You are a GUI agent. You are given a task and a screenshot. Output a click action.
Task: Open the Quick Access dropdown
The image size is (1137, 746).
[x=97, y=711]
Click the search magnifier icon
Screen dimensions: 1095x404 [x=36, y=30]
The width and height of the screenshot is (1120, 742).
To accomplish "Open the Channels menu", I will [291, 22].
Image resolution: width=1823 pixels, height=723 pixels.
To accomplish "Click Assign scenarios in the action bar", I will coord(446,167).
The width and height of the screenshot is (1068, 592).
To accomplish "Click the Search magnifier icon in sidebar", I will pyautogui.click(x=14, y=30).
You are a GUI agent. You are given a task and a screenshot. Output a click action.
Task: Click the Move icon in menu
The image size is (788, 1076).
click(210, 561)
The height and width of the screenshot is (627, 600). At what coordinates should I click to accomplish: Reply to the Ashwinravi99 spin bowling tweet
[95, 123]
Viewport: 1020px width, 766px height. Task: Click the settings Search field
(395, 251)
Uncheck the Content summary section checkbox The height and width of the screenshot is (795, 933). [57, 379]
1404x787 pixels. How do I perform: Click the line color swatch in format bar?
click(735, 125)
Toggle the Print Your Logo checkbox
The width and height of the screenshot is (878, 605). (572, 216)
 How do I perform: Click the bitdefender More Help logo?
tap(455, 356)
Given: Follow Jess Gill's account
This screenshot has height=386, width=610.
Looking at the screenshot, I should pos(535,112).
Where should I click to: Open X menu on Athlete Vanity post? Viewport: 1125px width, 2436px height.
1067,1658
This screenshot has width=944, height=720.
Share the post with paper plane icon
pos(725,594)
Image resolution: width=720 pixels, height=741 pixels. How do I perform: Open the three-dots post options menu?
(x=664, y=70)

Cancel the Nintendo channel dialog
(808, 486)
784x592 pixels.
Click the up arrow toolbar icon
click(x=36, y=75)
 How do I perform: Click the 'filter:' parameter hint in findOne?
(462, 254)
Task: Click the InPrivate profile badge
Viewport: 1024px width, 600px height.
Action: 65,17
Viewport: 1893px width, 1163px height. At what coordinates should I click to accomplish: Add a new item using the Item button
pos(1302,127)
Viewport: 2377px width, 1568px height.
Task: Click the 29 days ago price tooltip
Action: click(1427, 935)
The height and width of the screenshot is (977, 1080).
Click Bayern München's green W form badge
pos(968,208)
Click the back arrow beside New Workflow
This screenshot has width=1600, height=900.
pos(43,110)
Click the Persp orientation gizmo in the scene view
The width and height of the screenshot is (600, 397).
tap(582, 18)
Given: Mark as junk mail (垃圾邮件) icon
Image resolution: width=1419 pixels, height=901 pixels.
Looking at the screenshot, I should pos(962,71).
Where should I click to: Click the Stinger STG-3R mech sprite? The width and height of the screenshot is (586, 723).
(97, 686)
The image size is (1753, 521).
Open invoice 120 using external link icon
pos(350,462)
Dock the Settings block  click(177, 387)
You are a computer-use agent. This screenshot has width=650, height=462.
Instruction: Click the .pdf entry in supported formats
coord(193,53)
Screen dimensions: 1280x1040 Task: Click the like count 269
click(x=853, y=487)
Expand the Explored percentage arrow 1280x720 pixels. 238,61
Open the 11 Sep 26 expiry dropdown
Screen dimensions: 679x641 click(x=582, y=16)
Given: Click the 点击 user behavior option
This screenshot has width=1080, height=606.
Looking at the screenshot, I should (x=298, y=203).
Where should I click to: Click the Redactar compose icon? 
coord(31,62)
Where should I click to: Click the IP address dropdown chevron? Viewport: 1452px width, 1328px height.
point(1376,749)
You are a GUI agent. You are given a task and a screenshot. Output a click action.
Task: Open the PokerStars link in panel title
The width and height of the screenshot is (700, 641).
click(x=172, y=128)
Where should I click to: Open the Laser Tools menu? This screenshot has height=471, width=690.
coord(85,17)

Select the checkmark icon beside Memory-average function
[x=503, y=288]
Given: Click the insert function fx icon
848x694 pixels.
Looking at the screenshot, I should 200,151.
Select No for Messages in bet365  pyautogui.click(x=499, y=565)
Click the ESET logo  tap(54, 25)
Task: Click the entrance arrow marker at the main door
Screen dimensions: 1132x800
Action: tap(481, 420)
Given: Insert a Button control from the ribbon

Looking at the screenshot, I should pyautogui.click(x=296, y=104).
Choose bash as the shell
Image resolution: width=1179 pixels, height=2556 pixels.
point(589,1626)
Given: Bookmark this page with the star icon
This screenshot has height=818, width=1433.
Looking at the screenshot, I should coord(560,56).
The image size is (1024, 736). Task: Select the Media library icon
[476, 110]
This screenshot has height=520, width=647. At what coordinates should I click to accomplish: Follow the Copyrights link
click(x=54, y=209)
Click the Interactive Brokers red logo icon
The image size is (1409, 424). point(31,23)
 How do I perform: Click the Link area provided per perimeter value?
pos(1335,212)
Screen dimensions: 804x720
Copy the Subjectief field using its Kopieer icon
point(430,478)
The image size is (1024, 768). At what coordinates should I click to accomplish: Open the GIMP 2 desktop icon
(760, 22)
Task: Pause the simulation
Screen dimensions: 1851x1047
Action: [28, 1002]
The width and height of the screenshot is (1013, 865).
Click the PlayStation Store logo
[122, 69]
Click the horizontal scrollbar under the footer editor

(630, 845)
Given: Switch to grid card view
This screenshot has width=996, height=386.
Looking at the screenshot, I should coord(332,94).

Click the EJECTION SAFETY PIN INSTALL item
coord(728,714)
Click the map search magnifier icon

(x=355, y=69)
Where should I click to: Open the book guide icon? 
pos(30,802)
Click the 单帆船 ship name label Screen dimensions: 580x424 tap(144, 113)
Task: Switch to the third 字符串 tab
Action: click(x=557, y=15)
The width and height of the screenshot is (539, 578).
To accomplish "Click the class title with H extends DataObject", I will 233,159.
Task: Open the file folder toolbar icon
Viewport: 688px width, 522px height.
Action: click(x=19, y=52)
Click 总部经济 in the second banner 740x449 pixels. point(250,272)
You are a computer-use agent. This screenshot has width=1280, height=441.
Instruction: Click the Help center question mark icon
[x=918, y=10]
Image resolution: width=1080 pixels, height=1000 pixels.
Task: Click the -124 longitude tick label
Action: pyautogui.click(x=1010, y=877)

************

REQUIREMENT
All the material above should be copied word for word.

SOLUTION TO THIS PROBLEM
You are a GUI agent. You are given a task and a screenshot. Output a click action.
Task: Open the Quick Access dropdown
The image size is (1137, 746).
[x=97, y=711]
Click the search magnifier icon
Screen dimensions: 1095x404 [x=36, y=30]
The width and height of the screenshot is (1120, 742).
To accomplish "Open the Channels menu", I will [291, 22].
Image resolution: width=1823 pixels, height=723 pixels.
To accomplish "Click Assign scenarios in the action bar", I will coord(446,167).
The width and height of the screenshot is (1068, 592).
To accomplish "Click the Search magnifier icon in sidebar", I will pyautogui.click(x=14, y=30).
You are a GUI agent. You are given a task and a screenshot. Output a click action.
Task: Click the Move icon in menu
The image size is (788, 1076).
click(210, 561)
The height and width of the screenshot is (627, 600). At what coordinates should I click to accomplish: Reply to the Ashwinravi99 spin bowling tweet
[95, 123]
Viewport: 1020px width, 766px height. Task: Click the settings Search field
(395, 251)
Uncheck the Content summary section checkbox The height and width of the screenshot is (795, 933). [57, 379]
1404x787 pixels. How do I perform: Click the line color swatch in format bar?
click(735, 125)
Toggle the Print Your Logo checkbox
The width and height of the screenshot is (878, 605). (572, 216)
 How do I perform: Click the bitdefender More Help logo?
tap(455, 356)
Given: Follow Jess Gill's account
This screenshot has height=386, width=610.
Looking at the screenshot, I should pos(535,112).
Where should I click to: Open X menu on Athlete Vanity post? Viewport: 1125px width, 2436px height.
1067,1658
This screenshot has width=944, height=720.
Share the post with paper plane icon
pos(725,594)
Image resolution: width=720 pixels, height=741 pixels. How do I perform: Open the three-dots post options menu?
(x=664, y=70)

Cancel the Nintendo channel dialog
(808, 486)
784x592 pixels.
Click the up arrow toolbar icon
click(x=36, y=75)
 How do I perform: Click the 'filter:' parameter hint in findOne?
(462, 254)
Task: Click the InPrivate profile badge
Viewport: 1024px width, 600px height.
Action: 65,17
Viewport: 1893px width, 1163px height. At what coordinates should I click to accomplish: Add a new item using the Item button
pos(1302,127)
Viewport: 2377px width, 1568px height.
Task: Click the 29 days ago price tooltip
Action: click(1427, 935)
The height and width of the screenshot is (977, 1080).
Click Bayern München's green W form badge
pos(968,208)
Click the back arrow beside New Workflow
This screenshot has width=1600, height=900.
pos(43,110)
Click the Persp orientation gizmo in the scene view
The width and height of the screenshot is (600, 397).
tap(582, 18)
Given: Mark as junk mail (垃圾邮件) icon
Image resolution: width=1419 pixels, height=901 pixels.
Looking at the screenshot, I should pos(962,71).
Where should I click to: Click the Stinger STG-3R mech sprite? The width and height of the screenshot is (586, 723).
(97, 686)
The image size is (1753, 521).
Open invoice 120 using external link icon
pos(350,462)
Dock the Settings block  click(177, 387)
You are a computer-use agent. This screenshot has width=650, height=462.
Instruction: Click the .pdf entry in supported formats
coord(193,53)
Screen dimensions: 1280x1040 Task: Click the like count 269
click(x=853, y=487)
Expand the Explored percentage arrow 1280x720 pixels. 238,61
Open the 11 Sep 26 expiry dropdown
Screen dimensions: 679x641 click(x=582, y=16)
Given: Click the 点击 user behavior option
This screenshot has width=1080, height=606.
Looking at the screenshot, I should (x=298, y=203).
Where should I click to: Click the Redactar compose icon? 
coord(31,62)
Where should I click to: Click the IP address dropdown chevron? Viewport: 1452px width, 1328px height.
point(1376,749)
You are a GUI agent. You are given a task and a screenshot. Output a click action.
Task: Open the PokerStars link in panel title
The width and height of the screenshot is (700, 641).
click(x=172, y=128)
Where should I click to: Open the Laser Tools menu? This screenshot has height=471, width=690.
coord(85,17)

Select the checkmark icon beside Memory-average function
[x=503, y=288]
Given: Click the insert function fx icon
848x694 pixels.
Looking at the screenshot, I should 200,151.
Select No for Messages in bet365  pyautogui.click(x=499, y=565)
Click the ESET logo  tap(54, 25)
Task: Click the entrance arrow marker at the main door
Screen dimensions: 1132x800
Action: tap(481, 420)
Given: Insert a Button control from the ribbon

Looking at the screenshot, I should pyautogui.click(x=296, y=104).
Choose bash as the shell
Image resolution: width=1179 pixels, height=2556 pixels.
point(589,1626)
Given: Bookmark this page with the star icon
This screenshot has height=818, width=1433.
Looking at the screenshot, I should coord(560,56).
The image size is (1024, 736). Task: Select the Media library icon
[476, 110]
This screenshot has height=520, width=647. At what coordinates should I click to accomplish: Follow the Copyrights link
click(x=54, y=209)
Click the Interactive Brokers red logo icon
The image size is (1409, 424). point(31,23)
 How do I perform: Click the Link area provided per perimeter value?
pos(1335,212)
Screen dimensions: 804x720
Copy the Subjectief field using its Kopieer icon
point(430,478)
The image size is (1024, 768). At what coordinates should I click to accomplish: Open the GIMP 2 desktop icon
(760, 22)
Task: Pause the simulation
Screen dimensions: 1851x1047
Action: [28, 1002]
The width and height of the screenshot is (1013, 865).
Click the PlayStation Store logo
[122, 69]
Click the horizontal scrollbar under the footer editor

(630, 845)
Given: Switch to grid card view
This screenshot has width=996, height=386.
Looking at the screenshot, I should coord(332,94).

Click the EJECTION SAFETY PIN INSTALL item
coord(728,714)
Click the map search magnifier icon

(x=355, y=69)
Where should I click to: Open the book guide icon? 
pos(30,802)
Click the 单帆船 ship name label Screen dimensions: 580x424 tap(144, 113)
Task: Switch to the third 字符串 tab
Action: click(x=557, y=15)
The width and height of the screenshot is (539, 578).
To accomplish "Click the class title with H extends DataObject", I will 233,159.
Task: Open the file folder toolbar icon
Viewport: 688px width, 522px height.
Action: click(x=19, y=52)
Click 总部经济 in the second banner 740x449 pixels. point(250,272)
You are a computer-use agent. This screenshot has width=1280, height=441.
Instruction: Click the Help center question mark icon
[x=918, y=10]
Image resolution: width=1080 pixels, height=1000 pixels.
Task: Click the -124 longitude tick label
Action: pyautogui.click(x=1010, y=877)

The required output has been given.